Measurement of variables

Data of waist circumference, height, weight, blood pressure, serum lipid level and fasting blood glucose level were collected for analysis. Blood tests were performed by Department of Laboratory Medicine, the First Affiliated Hospital of Chongqing Medical University. Past medical history of participants were inquired and recorded in electronic medical record system.

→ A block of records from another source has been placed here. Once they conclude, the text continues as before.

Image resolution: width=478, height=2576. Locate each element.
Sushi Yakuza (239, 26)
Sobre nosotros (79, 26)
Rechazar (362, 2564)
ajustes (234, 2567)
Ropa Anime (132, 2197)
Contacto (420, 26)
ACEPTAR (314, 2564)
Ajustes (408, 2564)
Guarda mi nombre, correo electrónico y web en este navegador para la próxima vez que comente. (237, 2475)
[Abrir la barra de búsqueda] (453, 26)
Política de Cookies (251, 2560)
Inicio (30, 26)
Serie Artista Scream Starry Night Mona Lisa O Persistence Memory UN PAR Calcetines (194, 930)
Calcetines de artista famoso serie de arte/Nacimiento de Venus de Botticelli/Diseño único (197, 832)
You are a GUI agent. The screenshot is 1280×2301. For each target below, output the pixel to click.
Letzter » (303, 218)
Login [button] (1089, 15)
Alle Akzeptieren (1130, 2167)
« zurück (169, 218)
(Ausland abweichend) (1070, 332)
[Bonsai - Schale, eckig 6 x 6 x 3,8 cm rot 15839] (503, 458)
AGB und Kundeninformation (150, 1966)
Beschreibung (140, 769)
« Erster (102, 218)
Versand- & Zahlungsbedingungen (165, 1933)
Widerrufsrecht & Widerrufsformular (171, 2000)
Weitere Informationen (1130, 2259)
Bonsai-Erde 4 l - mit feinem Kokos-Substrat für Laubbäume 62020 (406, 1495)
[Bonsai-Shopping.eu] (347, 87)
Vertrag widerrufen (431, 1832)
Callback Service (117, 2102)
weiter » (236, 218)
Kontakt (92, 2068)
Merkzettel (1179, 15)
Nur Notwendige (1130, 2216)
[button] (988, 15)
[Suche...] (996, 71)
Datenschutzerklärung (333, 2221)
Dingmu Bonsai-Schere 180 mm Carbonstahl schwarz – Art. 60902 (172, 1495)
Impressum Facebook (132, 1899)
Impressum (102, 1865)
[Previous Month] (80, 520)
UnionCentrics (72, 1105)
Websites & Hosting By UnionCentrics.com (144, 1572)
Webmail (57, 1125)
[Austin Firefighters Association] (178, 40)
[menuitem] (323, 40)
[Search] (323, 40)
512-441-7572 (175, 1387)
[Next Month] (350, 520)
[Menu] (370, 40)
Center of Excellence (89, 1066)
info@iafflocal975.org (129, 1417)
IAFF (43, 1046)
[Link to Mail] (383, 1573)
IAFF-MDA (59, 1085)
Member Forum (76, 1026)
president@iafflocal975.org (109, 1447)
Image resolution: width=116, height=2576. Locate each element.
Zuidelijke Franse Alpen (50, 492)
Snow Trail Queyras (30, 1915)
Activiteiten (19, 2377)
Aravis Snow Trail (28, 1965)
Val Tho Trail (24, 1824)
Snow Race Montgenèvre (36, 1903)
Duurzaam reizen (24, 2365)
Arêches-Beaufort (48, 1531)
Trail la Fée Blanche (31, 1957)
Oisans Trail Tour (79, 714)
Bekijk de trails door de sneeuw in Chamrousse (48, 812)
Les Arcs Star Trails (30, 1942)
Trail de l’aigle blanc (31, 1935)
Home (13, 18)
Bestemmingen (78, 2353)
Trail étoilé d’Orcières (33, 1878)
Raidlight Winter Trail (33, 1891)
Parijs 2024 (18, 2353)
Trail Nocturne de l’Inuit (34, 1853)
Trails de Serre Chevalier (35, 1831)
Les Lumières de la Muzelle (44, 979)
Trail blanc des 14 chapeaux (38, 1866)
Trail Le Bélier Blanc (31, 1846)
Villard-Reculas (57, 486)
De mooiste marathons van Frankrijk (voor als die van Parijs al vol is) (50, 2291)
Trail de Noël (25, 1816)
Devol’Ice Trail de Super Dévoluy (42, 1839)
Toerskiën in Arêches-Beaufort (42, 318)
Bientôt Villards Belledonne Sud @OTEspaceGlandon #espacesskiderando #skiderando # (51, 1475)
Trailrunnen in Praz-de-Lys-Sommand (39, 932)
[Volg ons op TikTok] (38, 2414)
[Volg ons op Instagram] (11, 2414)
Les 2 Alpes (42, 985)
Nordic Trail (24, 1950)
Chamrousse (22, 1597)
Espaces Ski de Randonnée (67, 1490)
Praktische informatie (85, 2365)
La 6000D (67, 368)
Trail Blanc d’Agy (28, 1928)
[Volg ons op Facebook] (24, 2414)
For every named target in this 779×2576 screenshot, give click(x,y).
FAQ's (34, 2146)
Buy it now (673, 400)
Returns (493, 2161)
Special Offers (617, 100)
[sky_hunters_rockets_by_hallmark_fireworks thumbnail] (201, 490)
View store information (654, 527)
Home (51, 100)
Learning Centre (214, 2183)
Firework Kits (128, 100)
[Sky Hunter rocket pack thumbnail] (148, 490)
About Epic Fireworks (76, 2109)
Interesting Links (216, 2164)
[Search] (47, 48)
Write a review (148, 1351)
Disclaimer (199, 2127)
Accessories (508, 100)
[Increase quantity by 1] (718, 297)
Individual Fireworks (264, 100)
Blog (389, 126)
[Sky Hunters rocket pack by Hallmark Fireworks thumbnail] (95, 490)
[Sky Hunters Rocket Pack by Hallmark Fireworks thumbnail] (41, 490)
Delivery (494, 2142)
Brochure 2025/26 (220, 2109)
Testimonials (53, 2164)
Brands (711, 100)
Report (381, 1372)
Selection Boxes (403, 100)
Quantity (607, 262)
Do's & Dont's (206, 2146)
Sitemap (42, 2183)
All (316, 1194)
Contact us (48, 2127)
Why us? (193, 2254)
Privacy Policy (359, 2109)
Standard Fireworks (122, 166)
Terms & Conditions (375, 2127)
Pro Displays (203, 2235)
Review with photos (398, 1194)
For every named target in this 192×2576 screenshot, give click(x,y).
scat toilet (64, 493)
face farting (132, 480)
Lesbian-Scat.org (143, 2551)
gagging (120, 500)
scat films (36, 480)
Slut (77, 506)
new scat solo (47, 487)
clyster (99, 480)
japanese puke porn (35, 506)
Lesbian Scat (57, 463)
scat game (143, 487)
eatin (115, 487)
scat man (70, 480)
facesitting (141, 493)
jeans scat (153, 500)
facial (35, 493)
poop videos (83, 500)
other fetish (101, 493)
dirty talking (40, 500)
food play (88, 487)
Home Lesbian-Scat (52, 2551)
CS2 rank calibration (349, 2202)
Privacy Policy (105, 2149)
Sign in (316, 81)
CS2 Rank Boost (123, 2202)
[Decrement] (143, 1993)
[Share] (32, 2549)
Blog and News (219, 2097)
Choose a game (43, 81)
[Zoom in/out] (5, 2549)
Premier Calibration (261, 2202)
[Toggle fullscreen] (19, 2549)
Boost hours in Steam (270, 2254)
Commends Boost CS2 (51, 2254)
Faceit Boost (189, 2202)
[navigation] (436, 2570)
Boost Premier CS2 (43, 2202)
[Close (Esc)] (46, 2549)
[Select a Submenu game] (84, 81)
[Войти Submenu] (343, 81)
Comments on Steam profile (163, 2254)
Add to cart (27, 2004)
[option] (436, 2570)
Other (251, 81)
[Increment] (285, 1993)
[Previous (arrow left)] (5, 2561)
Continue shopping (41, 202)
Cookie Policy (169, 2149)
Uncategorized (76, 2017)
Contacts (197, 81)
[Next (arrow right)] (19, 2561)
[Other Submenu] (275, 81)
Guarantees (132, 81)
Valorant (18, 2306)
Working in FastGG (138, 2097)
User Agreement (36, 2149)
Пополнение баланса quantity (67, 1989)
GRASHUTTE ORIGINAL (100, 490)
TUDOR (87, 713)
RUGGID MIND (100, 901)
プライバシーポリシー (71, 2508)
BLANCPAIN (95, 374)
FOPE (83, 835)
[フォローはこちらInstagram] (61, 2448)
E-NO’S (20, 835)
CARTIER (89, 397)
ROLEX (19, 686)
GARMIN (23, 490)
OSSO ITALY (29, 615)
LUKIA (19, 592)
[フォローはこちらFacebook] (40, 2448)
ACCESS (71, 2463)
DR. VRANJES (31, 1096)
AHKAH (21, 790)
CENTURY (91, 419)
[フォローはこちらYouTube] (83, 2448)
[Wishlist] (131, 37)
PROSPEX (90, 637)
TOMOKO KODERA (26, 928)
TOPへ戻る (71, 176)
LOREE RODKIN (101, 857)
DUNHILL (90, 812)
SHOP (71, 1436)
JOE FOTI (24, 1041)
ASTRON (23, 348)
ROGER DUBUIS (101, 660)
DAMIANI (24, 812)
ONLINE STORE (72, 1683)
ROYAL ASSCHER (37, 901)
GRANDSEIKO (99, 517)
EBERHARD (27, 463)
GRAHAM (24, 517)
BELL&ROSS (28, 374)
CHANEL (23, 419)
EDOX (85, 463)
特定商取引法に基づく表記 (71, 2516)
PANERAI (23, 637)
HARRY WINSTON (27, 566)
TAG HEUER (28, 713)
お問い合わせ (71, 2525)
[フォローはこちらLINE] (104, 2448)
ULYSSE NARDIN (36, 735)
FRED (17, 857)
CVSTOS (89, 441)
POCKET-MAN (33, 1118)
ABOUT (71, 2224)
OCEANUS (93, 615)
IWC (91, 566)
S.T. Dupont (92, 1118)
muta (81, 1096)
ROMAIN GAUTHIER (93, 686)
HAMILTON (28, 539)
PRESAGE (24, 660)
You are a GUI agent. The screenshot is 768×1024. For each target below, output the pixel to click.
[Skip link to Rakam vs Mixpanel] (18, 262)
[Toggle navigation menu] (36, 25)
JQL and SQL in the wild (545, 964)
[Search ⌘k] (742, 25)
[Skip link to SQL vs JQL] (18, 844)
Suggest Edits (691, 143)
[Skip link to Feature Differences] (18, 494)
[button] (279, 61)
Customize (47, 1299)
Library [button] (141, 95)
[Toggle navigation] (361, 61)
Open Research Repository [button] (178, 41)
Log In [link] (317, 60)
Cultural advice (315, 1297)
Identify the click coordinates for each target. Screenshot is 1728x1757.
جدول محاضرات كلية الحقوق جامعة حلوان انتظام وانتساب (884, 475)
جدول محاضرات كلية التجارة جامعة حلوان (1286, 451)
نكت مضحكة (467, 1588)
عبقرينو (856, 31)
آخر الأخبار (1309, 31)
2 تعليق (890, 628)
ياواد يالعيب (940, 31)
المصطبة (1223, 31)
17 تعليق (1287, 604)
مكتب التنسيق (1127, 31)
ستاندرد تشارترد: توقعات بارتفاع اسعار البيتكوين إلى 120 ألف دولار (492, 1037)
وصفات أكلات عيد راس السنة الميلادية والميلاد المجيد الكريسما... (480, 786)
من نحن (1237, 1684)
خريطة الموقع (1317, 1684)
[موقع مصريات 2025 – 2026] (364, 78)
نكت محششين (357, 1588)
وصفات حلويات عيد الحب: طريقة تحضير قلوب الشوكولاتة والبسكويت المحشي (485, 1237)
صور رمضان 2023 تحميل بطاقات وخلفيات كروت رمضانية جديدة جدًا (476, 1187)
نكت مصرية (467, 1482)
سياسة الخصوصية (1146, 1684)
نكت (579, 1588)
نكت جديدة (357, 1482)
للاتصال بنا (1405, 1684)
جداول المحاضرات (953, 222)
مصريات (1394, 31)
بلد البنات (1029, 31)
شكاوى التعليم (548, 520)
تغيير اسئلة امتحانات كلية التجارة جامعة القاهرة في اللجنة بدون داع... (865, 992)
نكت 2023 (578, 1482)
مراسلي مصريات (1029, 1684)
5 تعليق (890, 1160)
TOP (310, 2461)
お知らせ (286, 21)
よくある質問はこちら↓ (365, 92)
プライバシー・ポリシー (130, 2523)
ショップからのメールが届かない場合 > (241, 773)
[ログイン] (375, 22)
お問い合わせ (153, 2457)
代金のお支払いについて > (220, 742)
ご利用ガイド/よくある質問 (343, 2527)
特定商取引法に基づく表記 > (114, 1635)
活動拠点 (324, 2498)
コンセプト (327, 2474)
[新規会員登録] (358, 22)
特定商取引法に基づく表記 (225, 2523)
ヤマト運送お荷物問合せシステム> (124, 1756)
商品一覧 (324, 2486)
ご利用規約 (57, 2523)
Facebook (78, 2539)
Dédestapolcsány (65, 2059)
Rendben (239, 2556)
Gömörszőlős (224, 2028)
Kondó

Definition of metabolic syndrome and body mass index (BMI)

According to the definition of a Joint Scientific Statement[4], metabolic syndrome is defined as the presence of three or more of the following five risk factors: (1) Visceral obesity defined by waist circumference (population and country specific definitions, males ≥ 85cm and females ≥ 80cm for Chinese); (2) Triglycerides ≥ 150 mg/dL; (3) Decreased high density lipoprotein cholesterol (HDL-C) levels (males < 40mg/dL, females < 50 mg/dL); (4) Blood pressure elevated (systolic ≥130 mmHg and/or diastolic ≥85 mmHg); (5) Fasting blood glucose level ≥ 100 mg/dL.

 Figure 1 

Cases selection flow diagram

J Cancer Image (Click on the image to enlarge.)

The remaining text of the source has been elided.